The full listing should be set down again without a single alteration.

_ _ _ _ _

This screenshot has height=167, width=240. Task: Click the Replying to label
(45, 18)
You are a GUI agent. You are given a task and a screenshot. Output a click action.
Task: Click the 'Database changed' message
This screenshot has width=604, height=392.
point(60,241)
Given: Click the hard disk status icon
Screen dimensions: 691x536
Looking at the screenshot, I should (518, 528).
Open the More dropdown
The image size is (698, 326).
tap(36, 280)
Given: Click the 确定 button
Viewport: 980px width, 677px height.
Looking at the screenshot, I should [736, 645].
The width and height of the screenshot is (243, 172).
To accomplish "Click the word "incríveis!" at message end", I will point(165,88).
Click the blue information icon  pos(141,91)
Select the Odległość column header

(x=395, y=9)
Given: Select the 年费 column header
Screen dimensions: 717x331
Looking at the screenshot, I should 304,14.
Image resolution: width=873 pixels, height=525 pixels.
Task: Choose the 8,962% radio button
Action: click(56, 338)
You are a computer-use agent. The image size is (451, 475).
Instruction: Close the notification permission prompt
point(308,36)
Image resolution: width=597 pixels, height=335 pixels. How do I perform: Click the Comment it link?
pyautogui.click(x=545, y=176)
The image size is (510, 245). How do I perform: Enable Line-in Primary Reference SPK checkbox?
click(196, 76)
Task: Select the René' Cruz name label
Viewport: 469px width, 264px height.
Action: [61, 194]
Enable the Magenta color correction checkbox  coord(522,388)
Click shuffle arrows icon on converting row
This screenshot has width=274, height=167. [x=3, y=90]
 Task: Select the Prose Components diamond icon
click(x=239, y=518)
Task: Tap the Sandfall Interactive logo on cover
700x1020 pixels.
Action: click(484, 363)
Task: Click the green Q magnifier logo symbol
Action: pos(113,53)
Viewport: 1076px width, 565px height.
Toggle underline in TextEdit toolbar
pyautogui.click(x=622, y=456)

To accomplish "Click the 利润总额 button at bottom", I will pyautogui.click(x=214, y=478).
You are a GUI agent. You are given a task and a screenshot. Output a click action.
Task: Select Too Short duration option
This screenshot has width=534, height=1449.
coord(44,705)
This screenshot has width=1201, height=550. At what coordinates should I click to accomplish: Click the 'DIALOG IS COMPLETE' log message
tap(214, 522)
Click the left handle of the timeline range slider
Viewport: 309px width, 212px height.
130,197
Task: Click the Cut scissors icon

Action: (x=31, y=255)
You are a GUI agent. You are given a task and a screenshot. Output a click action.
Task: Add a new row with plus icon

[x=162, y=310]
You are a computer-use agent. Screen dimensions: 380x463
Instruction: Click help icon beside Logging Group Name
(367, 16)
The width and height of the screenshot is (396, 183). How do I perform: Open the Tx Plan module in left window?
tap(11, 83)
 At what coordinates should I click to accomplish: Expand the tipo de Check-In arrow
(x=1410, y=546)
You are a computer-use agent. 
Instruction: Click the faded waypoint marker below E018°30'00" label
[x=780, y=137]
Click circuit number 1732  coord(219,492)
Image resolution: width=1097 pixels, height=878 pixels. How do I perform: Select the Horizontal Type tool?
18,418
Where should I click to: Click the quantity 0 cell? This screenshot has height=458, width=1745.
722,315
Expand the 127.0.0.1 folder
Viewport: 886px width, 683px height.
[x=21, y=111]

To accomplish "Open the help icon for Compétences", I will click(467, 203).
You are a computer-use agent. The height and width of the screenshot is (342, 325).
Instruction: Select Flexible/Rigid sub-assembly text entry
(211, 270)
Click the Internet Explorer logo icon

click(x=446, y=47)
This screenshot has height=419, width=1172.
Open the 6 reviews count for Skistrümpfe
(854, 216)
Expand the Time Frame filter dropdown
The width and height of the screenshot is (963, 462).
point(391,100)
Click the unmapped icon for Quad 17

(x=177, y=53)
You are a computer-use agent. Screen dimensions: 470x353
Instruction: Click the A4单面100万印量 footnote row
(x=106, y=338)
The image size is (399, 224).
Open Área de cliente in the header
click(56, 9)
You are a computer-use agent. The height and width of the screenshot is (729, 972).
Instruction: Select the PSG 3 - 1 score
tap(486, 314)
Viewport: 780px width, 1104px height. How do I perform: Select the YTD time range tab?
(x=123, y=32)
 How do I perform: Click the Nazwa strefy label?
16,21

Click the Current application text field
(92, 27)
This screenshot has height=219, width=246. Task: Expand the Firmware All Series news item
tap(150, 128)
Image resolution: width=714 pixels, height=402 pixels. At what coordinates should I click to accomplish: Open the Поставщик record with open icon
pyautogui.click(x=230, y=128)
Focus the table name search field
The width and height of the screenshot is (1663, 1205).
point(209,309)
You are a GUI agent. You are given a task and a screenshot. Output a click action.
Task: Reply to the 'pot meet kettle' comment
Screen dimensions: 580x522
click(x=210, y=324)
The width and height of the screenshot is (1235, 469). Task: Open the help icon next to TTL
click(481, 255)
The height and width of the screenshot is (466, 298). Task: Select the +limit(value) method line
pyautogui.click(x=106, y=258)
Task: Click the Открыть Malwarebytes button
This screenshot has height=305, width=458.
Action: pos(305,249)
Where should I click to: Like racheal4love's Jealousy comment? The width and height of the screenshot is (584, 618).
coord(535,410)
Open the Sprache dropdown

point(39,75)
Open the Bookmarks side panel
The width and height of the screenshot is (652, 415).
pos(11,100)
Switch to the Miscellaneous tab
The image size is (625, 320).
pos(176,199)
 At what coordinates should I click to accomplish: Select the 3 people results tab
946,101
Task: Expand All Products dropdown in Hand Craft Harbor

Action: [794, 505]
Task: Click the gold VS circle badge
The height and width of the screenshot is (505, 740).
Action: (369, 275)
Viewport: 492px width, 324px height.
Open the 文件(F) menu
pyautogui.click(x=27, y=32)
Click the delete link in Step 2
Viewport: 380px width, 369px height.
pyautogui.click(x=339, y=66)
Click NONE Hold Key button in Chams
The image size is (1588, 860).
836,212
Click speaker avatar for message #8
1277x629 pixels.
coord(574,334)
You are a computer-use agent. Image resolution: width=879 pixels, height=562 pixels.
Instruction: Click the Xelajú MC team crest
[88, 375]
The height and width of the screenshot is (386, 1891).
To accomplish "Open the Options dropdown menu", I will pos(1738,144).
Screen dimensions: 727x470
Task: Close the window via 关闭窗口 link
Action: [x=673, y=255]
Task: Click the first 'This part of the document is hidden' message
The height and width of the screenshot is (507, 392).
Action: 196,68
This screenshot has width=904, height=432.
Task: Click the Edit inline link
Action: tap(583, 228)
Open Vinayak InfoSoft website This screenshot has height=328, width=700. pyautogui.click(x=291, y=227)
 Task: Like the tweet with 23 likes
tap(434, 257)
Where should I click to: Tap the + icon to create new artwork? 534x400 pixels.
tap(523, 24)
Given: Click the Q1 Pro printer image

_ _ _ _ _

## EXPECTED ANSWER:
This screenshot has height=167, width=240. Task: Click the Replying to label
(45, 18)
You are a GUI agent. You are given a task and a screenshot. Output a click action.
Task: Click the 'Database changed' message
This screenshot has width=604, height=392.
point(60,241)
Given: Click the hard disk status icon
Screen dimensions: 691x536
Looking at the screenshot, I should (518, 528).
Open the More dropdown
The image size is (698, 326).
tap(36, 280)
Given: Click the 确定 button
Viewport: 980px width, 677px height.
Looking at the screenshot, I should [736, 645].
The width and height of the screenshot is (243, 172).
To accomplish "Click the word "incríveis!" at message end", I will point(165,88).
Click the blue information icon  pos(141,91)
Select the Odległość column header

(x=395, y=9)
Given: Select the 年费 column header
Screen dimensions: 717x331
Looking at the screenshot, I should 304,14.
Image resolution: width=873 pixels, height=525 pixels.
Task: Choose the 8,962% radio button
Action: click(56, 338)
You are a computer-use agent. The image size is (451, 475).
Instruction: Close the notification permission prompt
point(308,36)
Image resolution: width=597 pixels, height=335 pixels. How do I perform: Click the Comment it link?
pyautogui.click(x=545, y=176)
The image size is (510, 245). How do I perform: Enable Line-in Primary Reference SPK checkbox?
click(196, 76)
Task: Select the René' Cruz name label
Viewport: 469px width, 264px height.
Action: [61, 194]
Enable the Magenta color correction checkbox  coord(522,388)
Click shuffle arrows icon on converting row
This screenshot has width=274, height=167. [x=3, y=90]
 Task: Select the Prose Components diamond icon
click(x=239, y=518)
Task: Tap the Sandfall Interactive logo on cover
700x1020 pixels.
Action: click(484, 363)
Task: Click the green Q magnifier logo symbol
Action: pos(113,53)
Viewport: 1076px width, 565px height.
Toggle underline in TextEdit toolbar
pyautogui.click(x=622, y=456)

To accomplish "Click the 利润总额 button at bottom", I will pyautogui.click(x=214, y=478).
You are a GUI agent. You are given a task and a screenshot. Output a click action.
Task: Select Too Short duration option
This screenshot has width=534, height=1449.
coord(44,705)
This screenshot has width=1201, height=550. At what coordinates should I click to accomplish: Click the 'DIALOG IS COMPLETE' log message
tap(214, 522)
Click the left handle of the timeline range slider
Viewport: 309px width, 212px height.
130,197
Task: Click the Cut scissors icon

Action: (x=31, y=255)
You are a GUI agent. You are given a task and a screenshot. Output a click action.
Task: Add a new row with plus icon

[x=162, y=310]
You are a computer-use agent. Screen dimensions: 380x463
Instruction: Click help icon beside Logging Group Name
(367, 16)
The width and height of the screenshot is (396, 183). How do I perform: Open the Tx Plan module in left window?
tap(11, 83)
 At what coordinates should I click to accomplish: Expand the tipo de Check-In arrow
(x=1410, y=546)
You are a computer-use agent. 
Instruction: Click the faded waypoint marker below E018°30'00" label
[x=780, y=137]
Click circuit number 1732  coord(219,492)
Image resolution: width=1097 pixels, height=878 pixels. How do I perform: Select the Horizontal Type tool?
18,418
Where should I click to: Click the quantity 0 cell? This screenshot has height=458, width=1745.
722,315
Expand the 127.0.0.1 folder
Viewport: 886px width, 683px height.
[x=21, y=111]

To accomplish "Open the help icon for Compétences", I will click(467, 203).
You are a computer-use agent. The height and width of the screenshot is (342, 325).
Instruction: Select Flexible/Rigid sub-assembly text entry
(211, 270)
Click the Internet Explorer logo icon

click(x=446, y=47)
This screenshot has height=419, width=1172.
Open the 6 reviews count for Skistrümpfe
(854, 216)
Expand the Time Frame filter dropdown
The width and height of the screenshot is (963, 462).
point(391,100)
Click the unmapped icon for Quad 17

(x=177, y=53)
You are a computer-use agent. Screen dimensions: 470x353
Instruction: Click the A4单面100万印量 footnote row
(x=106, y=338)
The image size is (399, 224).
Open Área de cliente in the header
click(56, 9)
You are a computer-use agent. The height and width of the screenshot is (729, 972).
Instruction: Select the PSG 3 - 1 score
tap(486, 314)
Viewport: 780px width, 1104px height. How do I perform: Select the YTD time range tab?
(x=123, y=32)
 How do I perform: Click the Nazwa strefy label?
16,21

Click the Current application text field
(92, 27)
This screenshot has height=219, width=246. Task: Expand the Firmware All Series news item
tap(150, 128)
Image resolution: width=714 pixels, height=402 pixels. At what coordinates should I click to accomplish: Open the Поставщик record with open icon
pyautogui.click(x=230, y=128)
Focus the table name search field
The width and height of the screenshot is (1663, 1205).
point(209,309)
You are a GUI agent. You are given a task and a screenshot. Output a click action.
Task: Reply to the 'pot meet kettle' comment
Screen dimensions: 580x522
click(x=210, y=324)
The width and height of the screenshot is (1235, 469). Task: Open the help icon next to TTL
click(481, 255)
The height and width of the screenshot is (466, 298). Task: Select the +limit(value) method line
pyautogui.click(x=106, y=258)
Task: Click the Открыть Malwarebytes button
This screenshot has height=305, width=458.
Action: pos(305,249)
Where should I click to: Like racheal4love's Jealousy comment? The width and height of the screenshot is (584, 618).
coord(535,410)
Open the Sprache dropdown

point(39,75)
Open the Bookmarks side panel
The width and height of the screenshot is (652, 415).
pos(11,100)
Switch to the Miscellaneous tab
The image size is (625, 320).
pos(176,199)
 At what coordinates should I click to accomplish: Select the 3 people results tab
946,101
Task: Expand All Products dropdown in Hand Craft Harbor

Action: [794, 505]
Task: Click the gold VS circle badge
The height and width of the screenshot is (505, 740).
Action: (369, 275)
Viewport: 492px width, 324px height.
Open the 文件(F) menu
pyautogui.click(x=27, y=32)
Click the delete link in Step 2
Viewport: 380px width, 369px height.
pyautogui.click(x=339, y=66)
Click NONE Hold Key button in Chams
The image size is (1588, 860).
836,212
Click speaker avatar for message #8
1277x629 pixels.
coord(574,334)
You are a computer-use agent. Image resolution: width=879 pixels, height=562 pixels.
Instruction: Click the Xelajú MC team crest
[88, 375]
The height and width of the screenshot is (386, 1891).
To accomplish "Open the Options dropdown menu", I will pos(1738,144).
Screen dimensions: 727x470
Task: Close the window via 关闭窗口 link
Action: [x=673, y=255]
Task: Click the first 'This part of the document is hidden' message
The height and width of the screenshot is (507, 392).
Action: 196,68
This screenshot has width=904, height=432.
Task: Click the Edit inline link
Action: tap(583, 228)
Open Vinayak InfoSoft website This screenshot has height=328, width=700. pyautogui.click(x=291, y=227)
 Task: Like the tweet with 23 likes
tap(434, 257)
Where should I click to: Tap the + icon to create new artwork? 534x400 pixels.
tap(523, 24)
Given: Click the Q1 Pro printer image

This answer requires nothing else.